[bitc-dev] forall nesting

Jonathan S. Shapiro shap at eros-os.org
Sun Jul 24 13:42:47 EDT 2005


> There is a more fundamental reason why you can't have a type
> like this, at least in any language that, like ML and Haskell,
> is based on the Hindley Milner type system:  forall quantifiers
> can only appear at the outermost level of a type, not nested
> inside a constructor, which is what you have done in the example
> above...

I understand the type logic behind this statement, but there is a
consistency issue here. Given a method such as less-than:

  < : (forall ('a : Num)  (fn ('a 'a) bool))

We can write at the top level prompt something like:

  (1:int32, <)

and we will get back something like:

  (forall 'a:Num (tuple int32 (fn ('a 'a) bool)))

however, note that this type had to be derived from an intermediate
step, which was:

  (tuple int32 (forall ('a:Num) (fn ('a 'a) bool)))

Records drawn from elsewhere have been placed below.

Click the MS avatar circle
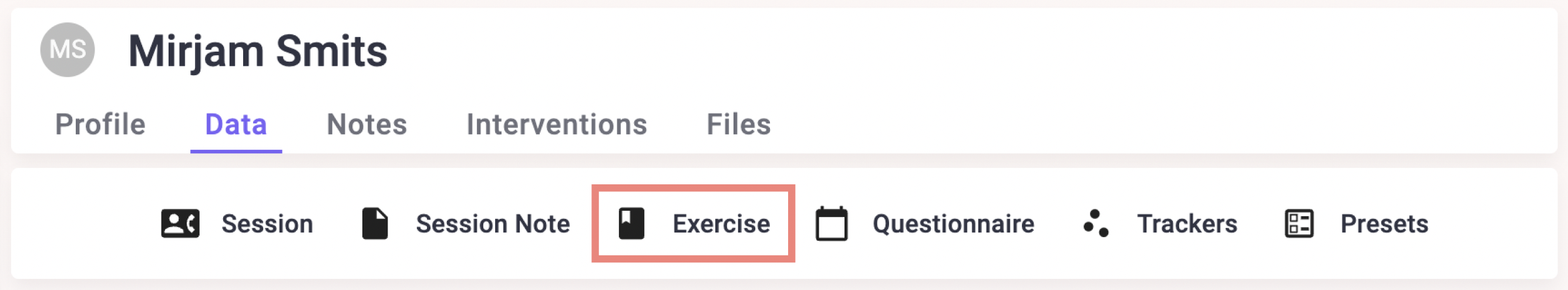click(x=68, y=50)
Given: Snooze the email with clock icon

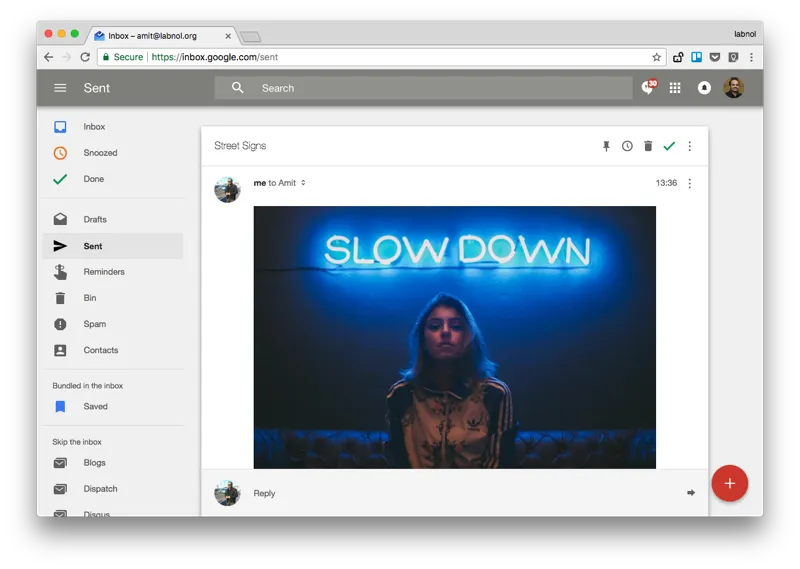Looking at the screenshot, I should tap(627, 146).
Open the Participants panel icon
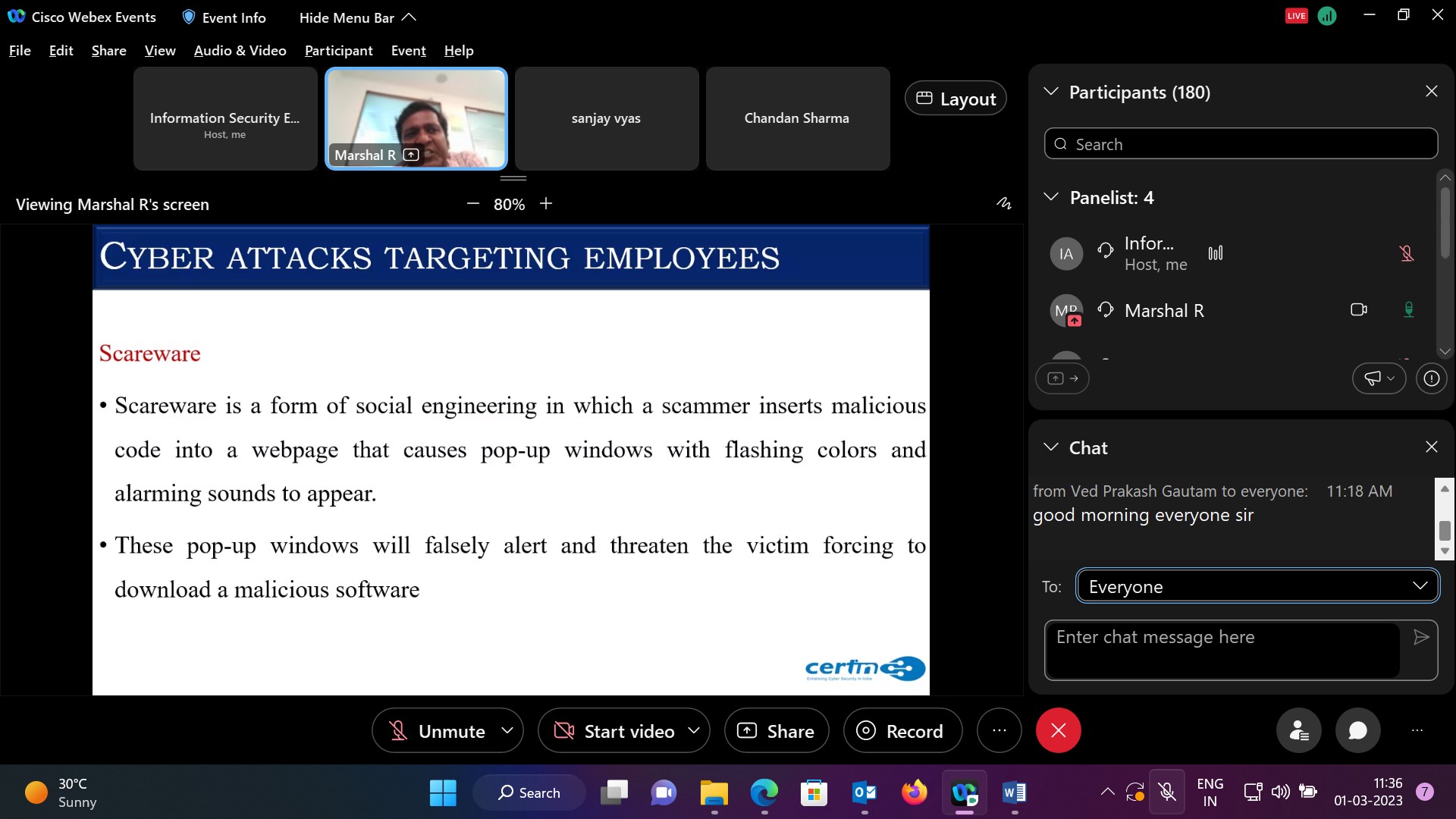 (x=1299, y=730)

That is: the forall was hoisted to the outside by rewriting. This
suggests to me that there should be no syntactic difficulty with
allowing a syntactic form FORALL that introduces scoping of type
variables:

  (forall (tv1:constraint1 ... tvN:constraintN) type)

with the intended binding:

  (tyletrec ((tv1  constraint-1)
             (tvN  constraint-N))
    type)

[that is: type variables appearing in the constraints are scoped by type
variables defined within the FORALL] but with no implication of local
instantiation. That is, this is a convenience syntax, and it is
rewritten into a top-level forall by rewriting and alpha substitution.

I think what I am saying is that we can safely differentiate between the
SCOPE of the alpha variable and the EXTENT of the alpha variable. The
EXTENT must clearly be the top-level type, but I see no difficulty with
introducing scoping along something like these lines.